## WHAT YOU HAVE TO DO
Treat the line containing "Task: Open the 親 dropdown showing (親なし)" as the first line and the final line of the material below as the last; reproduce that range exactly.

==== RECORDED DATA ====

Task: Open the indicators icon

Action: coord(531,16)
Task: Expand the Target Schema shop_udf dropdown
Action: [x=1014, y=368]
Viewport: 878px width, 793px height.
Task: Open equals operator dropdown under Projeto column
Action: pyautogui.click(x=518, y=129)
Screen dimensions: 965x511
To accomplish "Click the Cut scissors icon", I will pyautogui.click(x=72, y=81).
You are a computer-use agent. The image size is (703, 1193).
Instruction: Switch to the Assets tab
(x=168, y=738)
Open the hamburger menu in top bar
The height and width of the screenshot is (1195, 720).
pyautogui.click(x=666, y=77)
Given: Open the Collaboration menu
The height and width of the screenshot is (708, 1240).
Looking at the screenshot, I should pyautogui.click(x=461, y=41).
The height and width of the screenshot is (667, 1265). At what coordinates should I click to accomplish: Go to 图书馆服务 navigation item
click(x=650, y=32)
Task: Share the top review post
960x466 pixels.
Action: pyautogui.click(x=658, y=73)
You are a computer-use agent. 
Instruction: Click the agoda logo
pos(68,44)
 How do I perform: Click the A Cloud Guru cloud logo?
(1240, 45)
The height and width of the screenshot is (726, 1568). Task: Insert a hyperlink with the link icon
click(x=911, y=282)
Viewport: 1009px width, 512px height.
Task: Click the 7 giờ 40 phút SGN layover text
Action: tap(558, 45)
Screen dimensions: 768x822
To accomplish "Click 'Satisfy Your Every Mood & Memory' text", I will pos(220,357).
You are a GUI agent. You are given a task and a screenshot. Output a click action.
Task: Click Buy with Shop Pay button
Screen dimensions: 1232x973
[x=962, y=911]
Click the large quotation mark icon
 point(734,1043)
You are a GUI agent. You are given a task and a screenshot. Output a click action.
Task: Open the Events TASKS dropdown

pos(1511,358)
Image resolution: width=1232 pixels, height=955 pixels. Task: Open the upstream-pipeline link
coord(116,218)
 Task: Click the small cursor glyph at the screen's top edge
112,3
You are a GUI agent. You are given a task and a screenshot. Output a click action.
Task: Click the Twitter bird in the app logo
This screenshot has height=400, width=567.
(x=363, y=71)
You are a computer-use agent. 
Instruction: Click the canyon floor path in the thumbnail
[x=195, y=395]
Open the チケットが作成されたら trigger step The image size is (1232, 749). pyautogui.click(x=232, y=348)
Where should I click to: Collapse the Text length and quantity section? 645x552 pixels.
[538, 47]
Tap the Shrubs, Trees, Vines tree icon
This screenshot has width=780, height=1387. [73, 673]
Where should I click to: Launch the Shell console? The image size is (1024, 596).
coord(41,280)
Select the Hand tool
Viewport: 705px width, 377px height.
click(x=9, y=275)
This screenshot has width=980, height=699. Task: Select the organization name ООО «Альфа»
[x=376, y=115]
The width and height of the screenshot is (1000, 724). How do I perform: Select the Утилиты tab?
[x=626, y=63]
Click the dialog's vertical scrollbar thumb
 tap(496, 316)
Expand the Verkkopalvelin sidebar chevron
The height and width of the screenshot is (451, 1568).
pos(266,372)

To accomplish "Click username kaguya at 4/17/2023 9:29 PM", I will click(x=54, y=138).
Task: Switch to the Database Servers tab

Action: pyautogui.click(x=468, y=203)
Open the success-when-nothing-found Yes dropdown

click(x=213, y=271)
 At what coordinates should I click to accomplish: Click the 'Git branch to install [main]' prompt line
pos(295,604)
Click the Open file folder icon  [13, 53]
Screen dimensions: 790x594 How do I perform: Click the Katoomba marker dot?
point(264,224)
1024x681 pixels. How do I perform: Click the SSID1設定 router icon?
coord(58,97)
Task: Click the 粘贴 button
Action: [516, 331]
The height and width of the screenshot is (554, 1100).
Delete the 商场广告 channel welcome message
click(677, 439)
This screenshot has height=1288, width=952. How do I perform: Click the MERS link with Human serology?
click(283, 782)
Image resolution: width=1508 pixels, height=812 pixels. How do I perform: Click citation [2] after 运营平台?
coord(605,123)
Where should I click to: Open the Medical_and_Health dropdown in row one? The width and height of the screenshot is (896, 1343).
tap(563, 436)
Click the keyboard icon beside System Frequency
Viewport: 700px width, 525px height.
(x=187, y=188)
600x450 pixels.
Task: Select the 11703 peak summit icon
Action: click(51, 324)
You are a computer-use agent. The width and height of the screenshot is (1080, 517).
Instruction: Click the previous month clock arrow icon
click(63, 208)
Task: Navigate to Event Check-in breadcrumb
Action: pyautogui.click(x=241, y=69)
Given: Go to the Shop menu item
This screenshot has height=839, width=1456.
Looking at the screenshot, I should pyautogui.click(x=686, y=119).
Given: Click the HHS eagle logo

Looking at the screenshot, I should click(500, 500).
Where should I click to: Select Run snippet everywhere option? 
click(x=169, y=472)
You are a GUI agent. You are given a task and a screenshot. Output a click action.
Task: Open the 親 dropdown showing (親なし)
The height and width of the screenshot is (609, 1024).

====

## OUTPUT
Task: Open the 親 dropdown showing (親なし)
The height and width of the screenshot is (609, 1024).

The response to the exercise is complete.